WWW2026

Unmasking Bots in Higher Dimensions: Message Passing over Simplexes for Bot Detection

Fangfang Li, Huihui Zhang, Xin Zhang, Wei Wu

摘要

Detecting social bots is critical to ensuring the security of online discourse and maintaining trust in social networks. Early feature-based and text-based methods often fail against bots that mimic human behavior, and graph-based approaches have emerged to better exploit structural signals. However, most existing Graph Neural Networks (GNNs) still focus on pairwise connections, overlooking higher-order relational patterns, and their multi-relation fusion strategies are typically simplistic, ignoring dependencies between relations and user-specific preferences. To overcome these limitations, we propose MPS-Bot, a model that integrates higher-order structure modeling with user-specific cross-relation dependency learning. MPS-Bot introduces a simplex convolutional layer that leverages simplexes derived from network structures to capture group coordination patterns beyond pairwise connections.

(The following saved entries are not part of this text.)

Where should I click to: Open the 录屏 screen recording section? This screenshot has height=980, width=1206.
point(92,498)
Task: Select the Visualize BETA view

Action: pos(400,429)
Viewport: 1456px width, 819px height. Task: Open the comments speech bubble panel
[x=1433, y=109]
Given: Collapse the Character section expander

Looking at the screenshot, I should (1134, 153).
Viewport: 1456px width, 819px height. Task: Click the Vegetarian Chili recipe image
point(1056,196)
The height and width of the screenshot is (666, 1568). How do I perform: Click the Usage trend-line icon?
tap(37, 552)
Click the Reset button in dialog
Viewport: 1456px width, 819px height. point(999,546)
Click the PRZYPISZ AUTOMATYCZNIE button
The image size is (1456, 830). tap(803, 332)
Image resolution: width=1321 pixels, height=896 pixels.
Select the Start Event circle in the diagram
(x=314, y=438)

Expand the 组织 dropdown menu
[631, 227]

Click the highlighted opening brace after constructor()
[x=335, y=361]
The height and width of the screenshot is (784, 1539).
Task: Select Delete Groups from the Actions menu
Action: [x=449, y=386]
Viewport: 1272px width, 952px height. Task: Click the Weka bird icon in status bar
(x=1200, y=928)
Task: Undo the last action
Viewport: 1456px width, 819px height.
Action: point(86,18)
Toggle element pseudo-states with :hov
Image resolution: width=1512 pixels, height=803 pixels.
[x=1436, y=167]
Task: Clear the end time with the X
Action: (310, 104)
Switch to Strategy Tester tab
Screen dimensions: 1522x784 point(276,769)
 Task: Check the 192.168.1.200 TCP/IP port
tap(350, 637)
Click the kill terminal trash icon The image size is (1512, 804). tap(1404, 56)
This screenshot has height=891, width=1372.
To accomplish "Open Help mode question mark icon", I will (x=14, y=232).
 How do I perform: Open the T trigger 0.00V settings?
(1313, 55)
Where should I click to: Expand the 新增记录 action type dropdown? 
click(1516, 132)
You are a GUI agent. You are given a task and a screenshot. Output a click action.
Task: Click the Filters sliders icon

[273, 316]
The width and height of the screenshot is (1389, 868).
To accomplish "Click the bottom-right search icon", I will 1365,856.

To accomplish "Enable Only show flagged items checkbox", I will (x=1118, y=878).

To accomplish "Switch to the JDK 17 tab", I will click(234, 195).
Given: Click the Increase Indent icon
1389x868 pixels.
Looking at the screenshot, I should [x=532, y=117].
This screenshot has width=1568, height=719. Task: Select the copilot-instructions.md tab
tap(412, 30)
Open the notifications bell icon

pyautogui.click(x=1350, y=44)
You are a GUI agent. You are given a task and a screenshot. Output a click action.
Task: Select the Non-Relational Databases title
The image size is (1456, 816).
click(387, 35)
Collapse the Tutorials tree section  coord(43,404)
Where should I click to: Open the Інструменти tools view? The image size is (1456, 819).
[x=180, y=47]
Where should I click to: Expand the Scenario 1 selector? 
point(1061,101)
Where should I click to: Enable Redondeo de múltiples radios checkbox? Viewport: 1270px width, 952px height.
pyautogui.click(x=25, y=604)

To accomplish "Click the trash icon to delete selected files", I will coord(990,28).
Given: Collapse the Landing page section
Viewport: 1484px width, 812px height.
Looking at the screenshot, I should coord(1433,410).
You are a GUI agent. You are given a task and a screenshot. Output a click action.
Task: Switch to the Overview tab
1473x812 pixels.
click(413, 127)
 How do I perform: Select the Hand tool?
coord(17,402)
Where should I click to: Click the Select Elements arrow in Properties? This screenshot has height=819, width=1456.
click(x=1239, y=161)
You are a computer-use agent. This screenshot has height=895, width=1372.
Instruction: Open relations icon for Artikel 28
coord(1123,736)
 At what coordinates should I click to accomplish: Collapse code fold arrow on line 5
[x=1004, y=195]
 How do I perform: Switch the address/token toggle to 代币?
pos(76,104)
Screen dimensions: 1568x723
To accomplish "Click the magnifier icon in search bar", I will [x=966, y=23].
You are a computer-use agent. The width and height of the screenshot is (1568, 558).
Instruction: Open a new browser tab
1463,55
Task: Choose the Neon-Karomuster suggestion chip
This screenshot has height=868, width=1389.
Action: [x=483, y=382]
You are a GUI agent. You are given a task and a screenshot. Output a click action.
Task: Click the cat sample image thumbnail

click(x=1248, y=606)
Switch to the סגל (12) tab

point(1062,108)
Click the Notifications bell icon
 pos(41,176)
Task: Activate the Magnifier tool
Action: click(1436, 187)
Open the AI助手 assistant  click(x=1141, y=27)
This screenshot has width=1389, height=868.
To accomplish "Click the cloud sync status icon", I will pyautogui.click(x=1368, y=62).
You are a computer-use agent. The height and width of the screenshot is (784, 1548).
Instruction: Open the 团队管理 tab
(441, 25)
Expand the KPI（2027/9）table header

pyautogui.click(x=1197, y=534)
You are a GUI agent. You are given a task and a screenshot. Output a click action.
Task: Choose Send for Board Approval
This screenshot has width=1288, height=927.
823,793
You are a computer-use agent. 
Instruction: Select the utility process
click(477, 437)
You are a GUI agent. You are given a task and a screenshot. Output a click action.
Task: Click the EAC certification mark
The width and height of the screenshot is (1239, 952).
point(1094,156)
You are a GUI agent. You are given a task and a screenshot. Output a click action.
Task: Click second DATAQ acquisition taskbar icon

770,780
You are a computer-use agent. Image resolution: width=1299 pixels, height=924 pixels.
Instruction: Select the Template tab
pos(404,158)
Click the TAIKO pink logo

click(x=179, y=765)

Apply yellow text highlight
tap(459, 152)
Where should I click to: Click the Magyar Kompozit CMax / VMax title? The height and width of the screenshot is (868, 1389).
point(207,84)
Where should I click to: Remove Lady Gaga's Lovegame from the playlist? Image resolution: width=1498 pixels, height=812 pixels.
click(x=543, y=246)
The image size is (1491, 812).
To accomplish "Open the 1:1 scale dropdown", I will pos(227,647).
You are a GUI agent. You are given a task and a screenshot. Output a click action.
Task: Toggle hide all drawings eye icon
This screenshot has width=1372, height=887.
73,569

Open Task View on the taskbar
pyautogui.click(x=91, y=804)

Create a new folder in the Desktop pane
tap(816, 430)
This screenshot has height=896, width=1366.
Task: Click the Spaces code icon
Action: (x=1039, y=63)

In addition, a cross-relation dependency attention mechanism adaptively fuses relation-specific representations according to each user's relational preferences, leading to more discriminative and robust multi-relation representations. Extensive experiments on two widely used Twitter bot detection benchmarks, MGTAB and TwiBot-22, show that MPS-Bot generally outperforms state-of-the-art baselines. These findings highlight the effectiveness of higher-dimensional message passing over simplexes as a powerful approach to unmasking bots in social networks.